- Emerald Bay, Texas Location within Texas
- Coordinates: 32°09′37″N 95°26′17″W﻿ / ﻿32.16028°N 95.43806°W
- Country: United States
- State: Texas
- County: Smith

Area
- • Total: 1.5 sq mi (3.9 km^{2})
- • Land: 0.75 sq mi (1.9 km^{2})
- • Water: 0.75 sq mi (1.9 km^{2})
- Elevation: 361 ft (110 m)

Population (2020)
- • Total: 1,146
- • Density: 1,500/sq mi (590/km^{2})
- Time zone: UTC-6 (Central (CST))
- • Summer (DST): UTC-5 (CDT)
- Zip Code: 75757
- Area codes: 430, 903
- GNIS feature ID: 2586927

= Emerald Bay, Texas =

Census-designated place in Smith County, Texas, United States

Emerald Bay is a census-designated place (CDP) in Smith County, Texas, United States. It is located on the eastern side of Lake Palestine, near Bullard. It is a census-designated place (CDP) created for the 2010 census. Emerald Bay had a population of 1,146 as of the 2020 census.

==Demographics==

Emerald Bay first appeared as a census designated place in the 2010 U.S. census.

Historical population
| Census | Pop. | Note | %± |
| 2010 | 1,047 |  | — |
| 2020 | 1,146 |  | 9.5% |
U.S. Decennial Census 1850–1900 1910 1920 1930 1940 1950 1960 1970 1980 1990 2000 2010 2020

===2020 census===

Emerald Bay CDP, Texas – Racial and ethnic composition Note: the US Census treats Hispanic/Latino as an ethnic category. This table excludes Latinos from the racial categories and assigns them to a separate category.
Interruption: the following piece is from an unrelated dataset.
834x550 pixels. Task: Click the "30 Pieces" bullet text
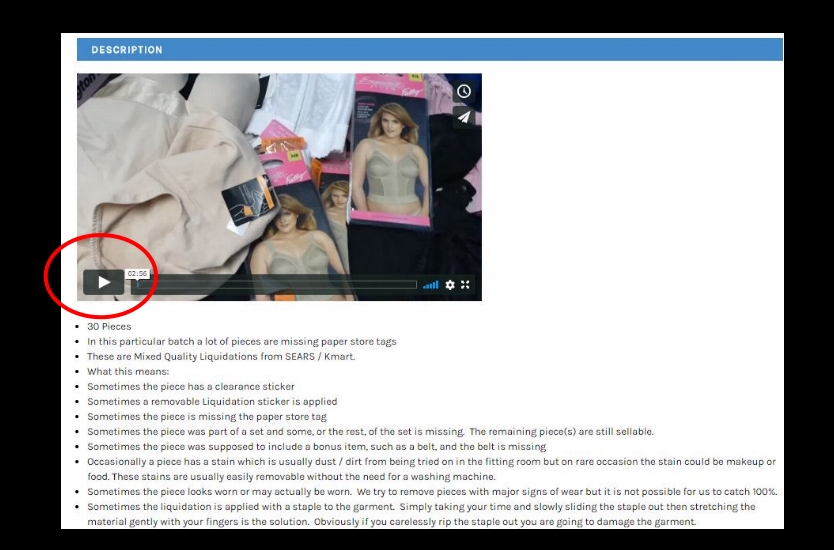(x=109, y=326)
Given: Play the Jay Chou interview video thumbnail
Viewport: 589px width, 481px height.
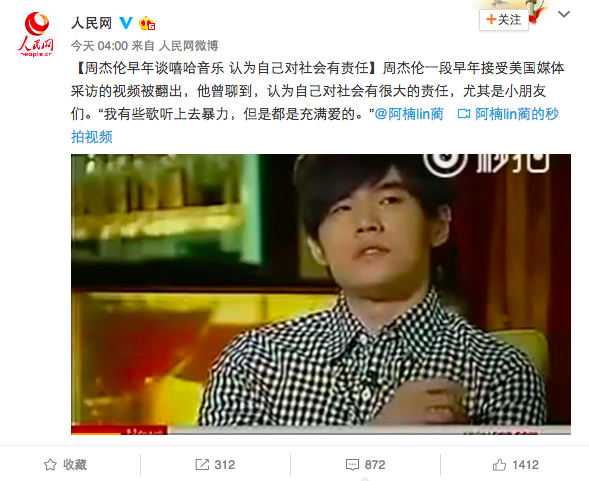Looking at the screenshot, I should click(321, 294).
Hispanics/Latinos may be of any race.
| Race / Ethnicity (NH = Non-Hispanic) | Pop 2010 | Pop 2020 | % 2010 | % 2020 |
|---|---|---|---|---|
| White alone (NH) | 1,023 | 1,082 | 97.71% | 94.42% |
| Black or African American alone (NH) | 3 | 9 | 0.29% | 0.79% |
| Native American or Alaska Native alone (NH) | 2 | 5 | 0.19% | 0.44% |
| Asian alone (NH) | 11 | 12 | 1.05% | 1.05% |
| Native Hawaiian or Pacific Islander alone (NH) | 0 | 0 | 0.00% | 0.00% |
| Other race alone (NH) | 0 | 0 | 0.00% | 0.00% |
| Mixed race or Multiracial (NH) | 2 | 24 | 0.19% | 2.09% |
| Hispanic or Latino (any race) | 6 | 14 | 0.57% | 1.22% |
| Total | 1,047 | 1,146 | 100.00% | 100.00% |

As of the 2020 United States census, there were 1,146 people, 442 households, and 361 families residing in the CDP.